▶ [Aim] Which lines in the data below contain the string "link"? Report each one in full.

Dataset excerpt:
— Start —

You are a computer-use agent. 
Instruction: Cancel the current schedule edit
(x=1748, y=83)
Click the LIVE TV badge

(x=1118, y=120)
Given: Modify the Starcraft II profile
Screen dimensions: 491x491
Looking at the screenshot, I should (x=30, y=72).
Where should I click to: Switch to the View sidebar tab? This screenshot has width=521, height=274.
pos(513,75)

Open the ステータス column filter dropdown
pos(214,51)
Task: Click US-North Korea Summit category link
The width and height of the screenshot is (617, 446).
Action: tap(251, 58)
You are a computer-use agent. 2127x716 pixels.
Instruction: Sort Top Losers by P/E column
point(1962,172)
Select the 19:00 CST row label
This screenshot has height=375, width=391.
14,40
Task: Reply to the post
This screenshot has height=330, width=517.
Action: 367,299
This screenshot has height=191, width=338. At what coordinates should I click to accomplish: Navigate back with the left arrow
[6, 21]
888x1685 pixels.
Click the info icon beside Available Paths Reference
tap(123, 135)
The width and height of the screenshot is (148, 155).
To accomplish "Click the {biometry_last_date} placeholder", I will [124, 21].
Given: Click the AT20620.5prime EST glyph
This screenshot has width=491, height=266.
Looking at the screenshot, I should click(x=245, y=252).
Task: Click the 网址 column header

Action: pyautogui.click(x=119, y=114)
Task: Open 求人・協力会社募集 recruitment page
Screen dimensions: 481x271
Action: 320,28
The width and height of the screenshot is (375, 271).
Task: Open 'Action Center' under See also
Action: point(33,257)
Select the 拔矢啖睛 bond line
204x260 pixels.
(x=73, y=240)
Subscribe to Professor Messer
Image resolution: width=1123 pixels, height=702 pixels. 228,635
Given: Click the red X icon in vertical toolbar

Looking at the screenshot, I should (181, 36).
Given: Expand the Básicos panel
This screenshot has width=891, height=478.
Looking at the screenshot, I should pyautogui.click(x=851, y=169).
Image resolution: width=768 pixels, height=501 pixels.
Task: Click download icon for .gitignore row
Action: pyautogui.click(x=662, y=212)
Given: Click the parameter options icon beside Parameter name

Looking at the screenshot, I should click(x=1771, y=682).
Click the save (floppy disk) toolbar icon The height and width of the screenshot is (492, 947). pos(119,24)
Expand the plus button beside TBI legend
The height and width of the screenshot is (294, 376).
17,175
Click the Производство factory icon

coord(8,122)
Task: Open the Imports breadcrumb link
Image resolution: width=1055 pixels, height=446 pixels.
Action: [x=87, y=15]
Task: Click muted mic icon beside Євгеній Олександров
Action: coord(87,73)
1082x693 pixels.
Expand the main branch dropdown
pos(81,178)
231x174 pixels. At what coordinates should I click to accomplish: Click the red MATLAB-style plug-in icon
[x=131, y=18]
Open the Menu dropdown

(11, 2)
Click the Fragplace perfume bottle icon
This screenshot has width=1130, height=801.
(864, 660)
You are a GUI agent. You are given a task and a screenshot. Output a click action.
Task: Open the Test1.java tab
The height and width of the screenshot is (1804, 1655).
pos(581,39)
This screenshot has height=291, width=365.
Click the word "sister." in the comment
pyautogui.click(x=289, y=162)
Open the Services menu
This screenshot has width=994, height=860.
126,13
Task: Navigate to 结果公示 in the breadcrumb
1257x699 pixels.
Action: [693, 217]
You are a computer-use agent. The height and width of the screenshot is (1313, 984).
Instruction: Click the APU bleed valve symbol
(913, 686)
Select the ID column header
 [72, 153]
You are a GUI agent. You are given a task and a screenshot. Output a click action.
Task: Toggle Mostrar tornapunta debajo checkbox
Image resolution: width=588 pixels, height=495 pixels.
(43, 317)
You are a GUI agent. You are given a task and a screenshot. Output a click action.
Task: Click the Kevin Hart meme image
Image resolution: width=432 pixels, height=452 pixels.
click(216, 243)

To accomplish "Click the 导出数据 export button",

— End —

▶ [Full output]
Task: Click US-North Korea Summit category link
Task: Open the Imports breadcrumb link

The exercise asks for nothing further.